Достоевский как бы „примеряет“ различные бросившиеся ему в глаза характерные черты реальных лиц и литературных героев к Петру Верховенскому, вот почему в таком странном сочетании, объединенные лишь некоторым частным отношением к будущему герою романа, выступают Петрашевский и Писарев, княжна Безухова и Хлестаков, Наполеон III и Ливанов. В этом ряду Петрашевский занимает свое место не столько потому, что некоторые черты его характера переданы Верховенскому, но главным образом потому, что многие идеи, конфликты, проекты, уставы, речи, беседы, книги, бытовавшие в кружке петрашевцев, затронуты или упомянуты в „Бесах“. Петрашевский, например, так передавал в период следствия существо взглядов P. А. Черносвитова: „Черносвитов неоднократно внушал мне мысль о цареубийстве, рассказывал, что он член какого-то тайного общества, состоящего из неизвестных мне лиц, около 16, говорил, что следует ему являться как одному из разжалованных в III Отделение, едва ли не говорил при сем о Дубельте.

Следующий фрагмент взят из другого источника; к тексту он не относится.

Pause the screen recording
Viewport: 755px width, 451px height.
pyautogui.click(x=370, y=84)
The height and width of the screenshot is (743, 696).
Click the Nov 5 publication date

Советовал заводить тайные общества в высшем аристократическом кругу — мешать поболее аристократов“.

Показания Петрашевского разительно совпадают с двумя мотивами „Бесов“: 1) Петр Верховенский объясняет Лембке, что ему уже приходилось давать объяснения в известном месте —„там“, 2) Верховенский лелеет мечту об аристократе, стоящем во главе бунта, очень полагаясь в этом смысле на Ставрогина: „Вы ужасный аристократ. Аристократ, когда идет в демократию, обаятелен!“ (с. 393). Необычайная откровенность показаний Петрашевского о Черносвитове объясняется тем, что Петрашевский был убежден в провокаторстве Черносвитова, экстравагантной и колоритной личности. Черносвитов слыл в кружке Петрашевского своего рода знатоком народной жизни; с его именем связаны почти все дебаты в обществе о возможности новой крестьянской войны. Черносвитова также интересовали причины участившихся тогда пожаров, он был склонен подозревать существование в России общества поджигателей: „Говоря о пожарах, свирепствовавших около 1848 года, я часто употреблял выражение «нет ли у нас общества иллюминатов?»“.

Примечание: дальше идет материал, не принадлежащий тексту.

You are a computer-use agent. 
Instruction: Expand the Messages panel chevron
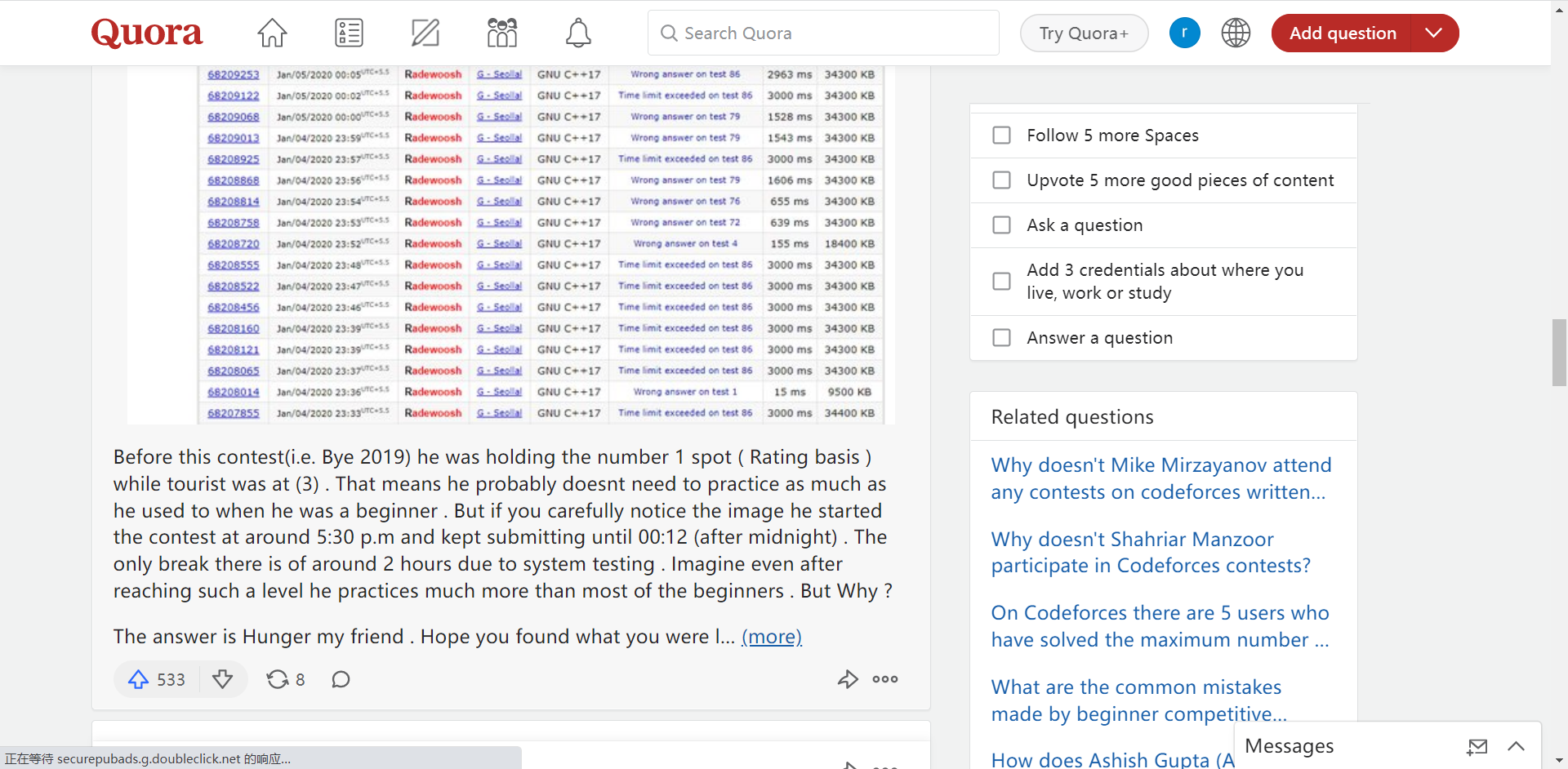click(1516, 746)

Видимо, зарево нигилистических пожарищ в „Бесах“ следует связывать не только со знаменитыми петербургскими пожарами 1860-х годов, но и с теми, что имели место в 1840-х годах и отразились, в частности, в „Господине Прохарчине“. Черносвитов любил покраснобайничать и приврать. Эти хлестаковские черты Достоевский придал Петру Верховенскому, так же как и „увертливость“ и неоткровенность Черносвитова, о которых в 1840-х годах писатель говорил на допросе по делу петрашевцев: „Мне показалось, что в его разговоре есть что-то увертливое, как будто, как говорится,

себе на уме“(XVIII, 148).

Именно вертлявым, беспокойным, беспрерывно сыплющий словами является Петр Верховенский в салоне Варвары Петровны. „Вам как-то начинает представляться, — комментирует Хроникер речь Верховенского, — что язык у него во рту, должно быть, какой-нибудь особенной формы, какой-нибудь необыкновенно длинный и тонкий, ужасно красный и с чрезвычайно вострым, беспрерывно и невольно вертящимся кончиком“ (с. 173). Достоевскому Черносвитов был хорошо знаком и по обществу Петрашевского, и по узкому кружку Спешнева. Впоследствии в „Идиоте“ он мельком вспомнит этого бывшего исправника и усмирителя бунта в Сибири, затем примкнувшего к петрашевцам и даже симпатизировавшего идее цареубийства (IX, 411, 455). Можно предположить, что „хромой учитель“ в „Бесах“ в какой-то степени тоже ориентирован на „тип“ Черносвитова. Во всяком случае Достоевский счел нужным ввести в скептические речи этого эпизодического героя реалии тех лет. Слово „аффилиация“, несколько раз специально употребленное им и Верховенским, несомненно восходит к „Проекту обязательной подписки“ Спешнева: „…аффилиации, какие бы ни были, делаются по крайней мере глаз на глаз, а не в незнакомом обществе двадцати человек!“ — брякнул хромой (с. 385). Верховенский, явно издеваясь над старомодной и неуклюжей лексикой „хромого“, отклоняет обвинение: „Я еще ровно никого не аффильировал, и никто про меня не имеет права сказать, что я аффильирую…“ (с. 385). Слово „аффильировать“, можно сказать, ключевое в „Проекте“ Спешнева: „…обязываюсь сам лично больше пятерых не

афильировать.<…>

Афильировать<…> обязываюсь <…> по строгом соображении <…> обязываюсь с каждого, мною

афильированного,взять письменное обязательство <…> передаю его своему

афильяторудля доставления в комитет <…> переписываю для себя один экземпляр сих условий и храню его у себя как форму для

афильяциидругих“.

Достоевский специально сталкивает „Проект“ Спешнева и „Катехизис“ Нечаева, улавливая в последнем некоторые черты преемственности в деле организации „пятерок“,

но подчеркивая и различия: в словах „хромого учителя“ присутствует гордость бывшего петрашевца и „спешневца“, иронизирующего над беспомощностью и топорностью новых нигилистов, не знающих, каким образом происходит аффилиация.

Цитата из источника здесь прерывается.